I stood at the top of the stairs, everything was still. People were staring at me, and I went quietly to my room. The other people scattered, I knew the police would arrive soon. I felt like I was far away and shaking. I packed my bags and couldn’t find my shoe. I left with only one shoe and went to the bus stop to wait for the night bus. I locked eyes with Rikard’s brother Rudy as I stood by the canal. He was trying to get back to the house after being at the bar. We stared at each other for a full minute, and then I slipped away, amid all the fuss. People in little towns never stop you on your way. They are all much too curious about what happened. I got on the bus and left, in the middle of the night, in the cold, with one shoe. And I never saw Appingedam again.
In the dark, I made my way to Kees. He was the only beacon of light in my broken mind. I only knew I needed to be with him in the moment when I had nowhere to go. There were only two of us on the bus at that time of night. I went to him, an unwanted piece of refuse, flotsam and jetsam, a 17-year-old with a cracked cheekbone and one shoe, leaking my liquid horror story into my dress and scarf. Now I dream of my dead Kees, who holds up fingers to tell me which songs to listen to on the ABBA greatest hits album, still trying to help me find my way. I always dream of him when I can’t fight anymore. There is this truth, that people will love you for letting them catch you. I landed in his arms.
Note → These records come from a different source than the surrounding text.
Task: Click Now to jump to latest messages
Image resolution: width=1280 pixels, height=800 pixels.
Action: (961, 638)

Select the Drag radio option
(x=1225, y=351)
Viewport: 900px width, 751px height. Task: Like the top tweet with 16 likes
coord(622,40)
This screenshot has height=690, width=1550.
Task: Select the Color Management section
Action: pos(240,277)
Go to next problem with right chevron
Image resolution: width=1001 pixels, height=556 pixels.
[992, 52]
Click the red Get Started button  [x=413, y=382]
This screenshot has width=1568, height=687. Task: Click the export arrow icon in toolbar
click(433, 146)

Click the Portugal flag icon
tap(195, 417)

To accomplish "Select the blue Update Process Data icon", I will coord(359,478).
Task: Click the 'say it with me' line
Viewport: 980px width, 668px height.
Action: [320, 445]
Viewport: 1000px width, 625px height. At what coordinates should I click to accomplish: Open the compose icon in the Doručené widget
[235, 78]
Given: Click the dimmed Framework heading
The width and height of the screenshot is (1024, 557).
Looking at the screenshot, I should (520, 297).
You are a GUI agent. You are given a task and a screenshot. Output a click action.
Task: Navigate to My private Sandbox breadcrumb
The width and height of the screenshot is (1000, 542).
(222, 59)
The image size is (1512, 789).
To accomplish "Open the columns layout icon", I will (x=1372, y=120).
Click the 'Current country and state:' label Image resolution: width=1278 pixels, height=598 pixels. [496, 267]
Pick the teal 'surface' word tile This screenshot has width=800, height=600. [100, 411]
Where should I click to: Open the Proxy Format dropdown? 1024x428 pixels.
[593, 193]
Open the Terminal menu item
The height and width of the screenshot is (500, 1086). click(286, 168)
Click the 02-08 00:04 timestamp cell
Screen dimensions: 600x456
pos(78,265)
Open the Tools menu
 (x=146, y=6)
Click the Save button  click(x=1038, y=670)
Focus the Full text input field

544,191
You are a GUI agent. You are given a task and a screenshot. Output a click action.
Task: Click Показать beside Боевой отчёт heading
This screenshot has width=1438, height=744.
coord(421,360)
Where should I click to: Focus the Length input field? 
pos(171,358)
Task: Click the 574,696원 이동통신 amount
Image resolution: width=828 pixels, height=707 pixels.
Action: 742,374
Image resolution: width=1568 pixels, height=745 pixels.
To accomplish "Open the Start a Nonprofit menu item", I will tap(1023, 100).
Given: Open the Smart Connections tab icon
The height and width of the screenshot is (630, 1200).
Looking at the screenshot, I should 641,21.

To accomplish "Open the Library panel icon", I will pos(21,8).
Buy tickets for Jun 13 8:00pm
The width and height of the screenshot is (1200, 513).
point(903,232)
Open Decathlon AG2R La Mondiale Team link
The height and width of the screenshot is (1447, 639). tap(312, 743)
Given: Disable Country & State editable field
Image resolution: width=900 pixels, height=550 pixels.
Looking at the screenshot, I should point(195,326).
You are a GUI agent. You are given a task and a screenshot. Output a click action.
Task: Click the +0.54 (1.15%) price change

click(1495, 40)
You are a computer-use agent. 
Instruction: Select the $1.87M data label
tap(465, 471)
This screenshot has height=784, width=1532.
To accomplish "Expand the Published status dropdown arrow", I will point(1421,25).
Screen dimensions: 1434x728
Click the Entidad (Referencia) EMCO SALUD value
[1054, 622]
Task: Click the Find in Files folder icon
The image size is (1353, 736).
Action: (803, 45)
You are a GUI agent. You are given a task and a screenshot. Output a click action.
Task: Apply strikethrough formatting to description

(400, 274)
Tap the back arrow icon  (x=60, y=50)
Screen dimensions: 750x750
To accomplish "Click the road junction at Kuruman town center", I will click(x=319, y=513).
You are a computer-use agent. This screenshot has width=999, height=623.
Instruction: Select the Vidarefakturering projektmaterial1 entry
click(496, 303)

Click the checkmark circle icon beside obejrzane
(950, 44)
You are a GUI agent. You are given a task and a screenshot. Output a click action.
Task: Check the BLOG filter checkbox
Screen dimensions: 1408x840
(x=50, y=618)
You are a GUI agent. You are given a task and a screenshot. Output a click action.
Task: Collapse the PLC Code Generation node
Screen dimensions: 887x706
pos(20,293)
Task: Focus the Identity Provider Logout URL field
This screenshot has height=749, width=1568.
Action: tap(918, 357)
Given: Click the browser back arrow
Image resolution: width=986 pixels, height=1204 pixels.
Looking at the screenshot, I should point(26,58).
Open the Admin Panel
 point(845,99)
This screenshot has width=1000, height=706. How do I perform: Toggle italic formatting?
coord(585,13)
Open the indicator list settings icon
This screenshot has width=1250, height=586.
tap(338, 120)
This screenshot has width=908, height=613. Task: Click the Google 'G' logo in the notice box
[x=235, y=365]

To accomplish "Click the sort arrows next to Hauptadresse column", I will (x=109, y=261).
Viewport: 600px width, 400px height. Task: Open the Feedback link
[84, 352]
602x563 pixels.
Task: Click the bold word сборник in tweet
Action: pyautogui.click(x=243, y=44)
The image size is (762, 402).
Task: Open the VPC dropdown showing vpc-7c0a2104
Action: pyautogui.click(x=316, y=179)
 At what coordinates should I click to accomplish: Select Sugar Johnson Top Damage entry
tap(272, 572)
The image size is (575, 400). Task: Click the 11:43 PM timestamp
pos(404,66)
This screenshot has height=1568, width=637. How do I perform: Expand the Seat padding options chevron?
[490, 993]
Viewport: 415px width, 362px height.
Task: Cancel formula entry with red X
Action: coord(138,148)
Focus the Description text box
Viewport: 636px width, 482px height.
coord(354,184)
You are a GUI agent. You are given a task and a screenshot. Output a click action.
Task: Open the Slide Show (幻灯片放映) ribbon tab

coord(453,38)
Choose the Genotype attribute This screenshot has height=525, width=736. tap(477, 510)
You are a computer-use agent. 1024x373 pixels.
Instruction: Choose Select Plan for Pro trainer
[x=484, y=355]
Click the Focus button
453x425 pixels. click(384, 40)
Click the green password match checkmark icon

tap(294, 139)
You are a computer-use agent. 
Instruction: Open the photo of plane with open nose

Maybe what leaks out of this wound isn’t pollution. Maybe it is grief. It could be cleansing, the draining of the last dregs of a poison I have carried in my flesh for years. If so, then I say let this flow out of me. I still have to answer that question of if I want this love in my life. And I do. I have to take a deep breath when I say this. It feels like a whisper, a hope I don’t dare to have. South seems pleased. “Dare,” he says.